Soaring steel prices may have encouraged some mills to consider reopening, but provincial authorities are expected to step up monitoring, punish closed mills that reopen and investigate and sack local officials who allow the reopening of mills and approve illegal projects, according to the official Xinhua News Agency.
But back to Fortescue.
Thanks to an incredible effort to slash production costs, Fortescue is now closing in rapidly on the ultra-low costs producers (if it hasn't already overtaken them) Rio Tinto Limited (ASX: RIO) and BHP Billiton Limited (ASX: BHP) and the miner believes that it has overtaken Brazilian giant Vale. Cash costs have fallen from SU$48 a tonne in 2012, to US$15 a tonne currently and expected to be US$13 a tonne by the end of June 2016.
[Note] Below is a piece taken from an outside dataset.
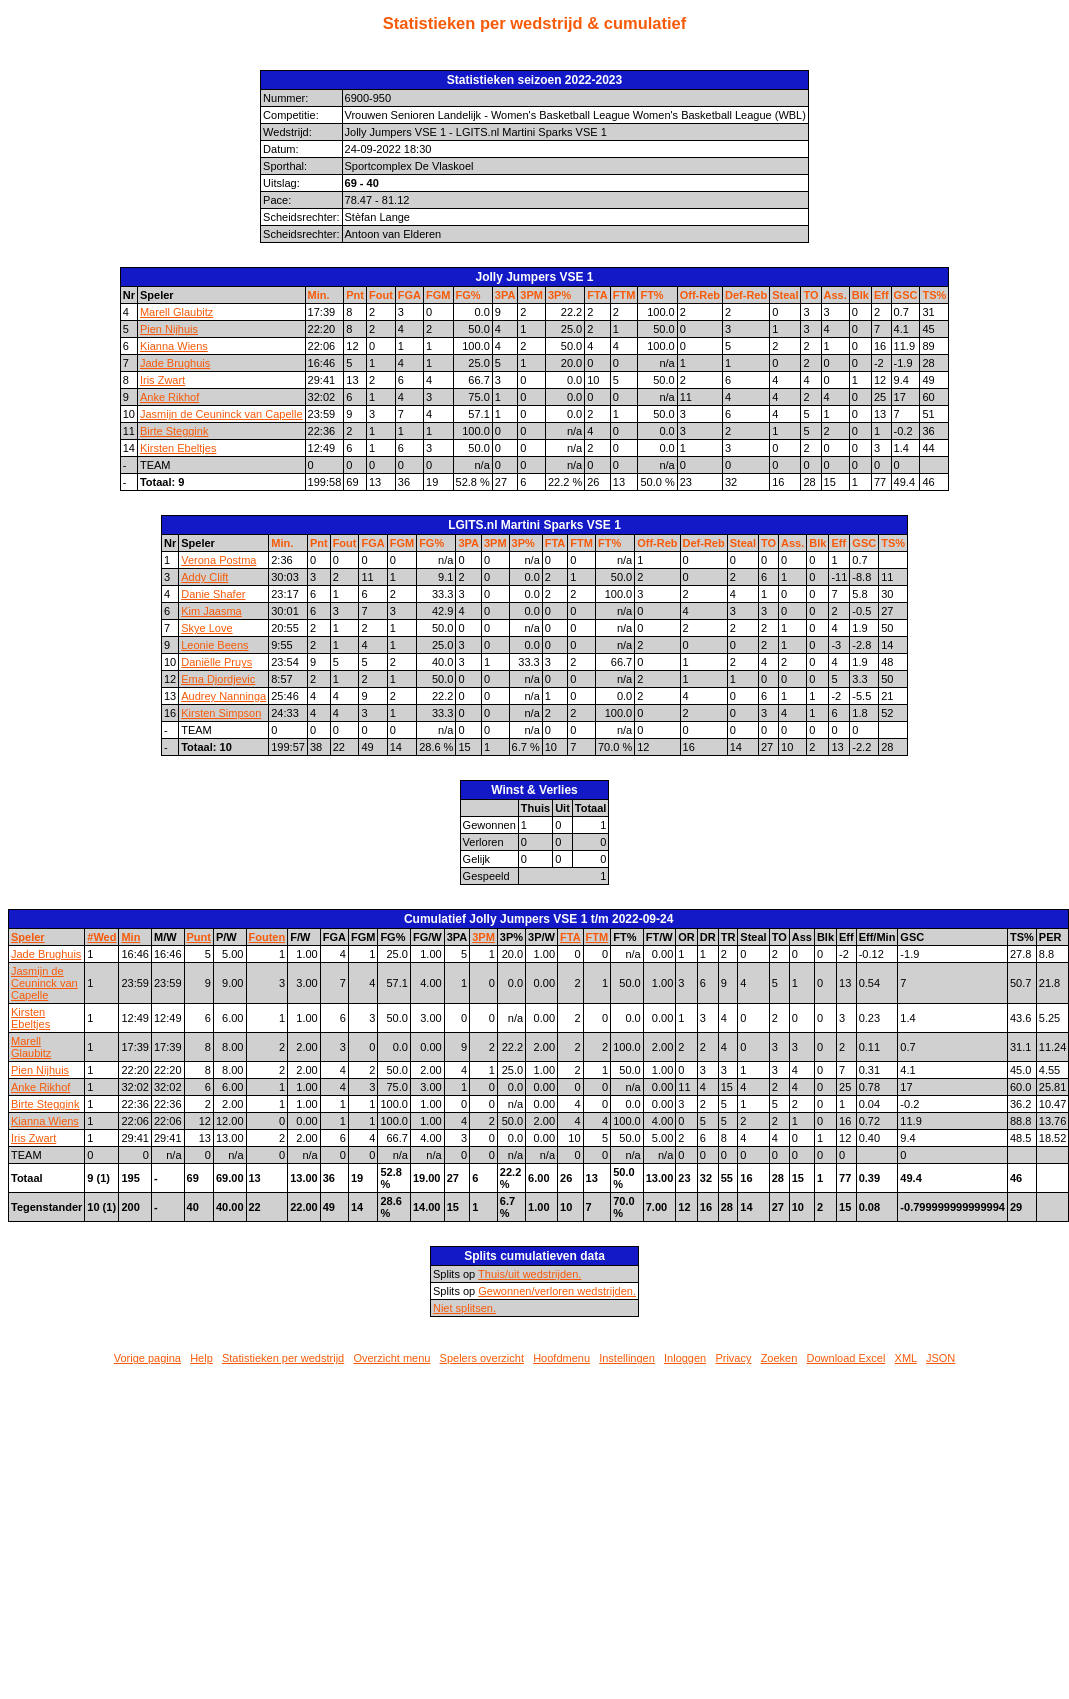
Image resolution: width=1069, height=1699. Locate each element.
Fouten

The miner's breakeven price is expected to be as low as US$28.80 a tonne.
That has allowed the world's fourth-largest iron ore producer to generate huge cash flows and pay down its monster debt pile.
Fortescue announced today that it is voluntarily offering to repay US$577 million of Senior Unsecured Notes due in 2019 from cash on hand. As the company's chief financial officer Stephen Pearce said, "Today's announcement brings the amount of debt Fortescue has repurchased in the last 12 months to US$1.7 billion, with our total debt repayments in the last two and a half years now exceeding US$4.8 billion."
At the end of March 2016, Fortescue had net debt of US$5.9 billion, with US$4,839 million in a credit facility due in 2019 and the US$577 million in notes that it expects to repay. At one stage in 2013, Fortescue had US$12.6 billion of debt but has managed to repay a large chunk of it.
Foolish takeaway
Paying down debt makes Fortescue less risky and saves the company in interest expense – hence today's rising share price, and the miner is likely to continue paying down its debt. No wonder the share price has more than doubled since January.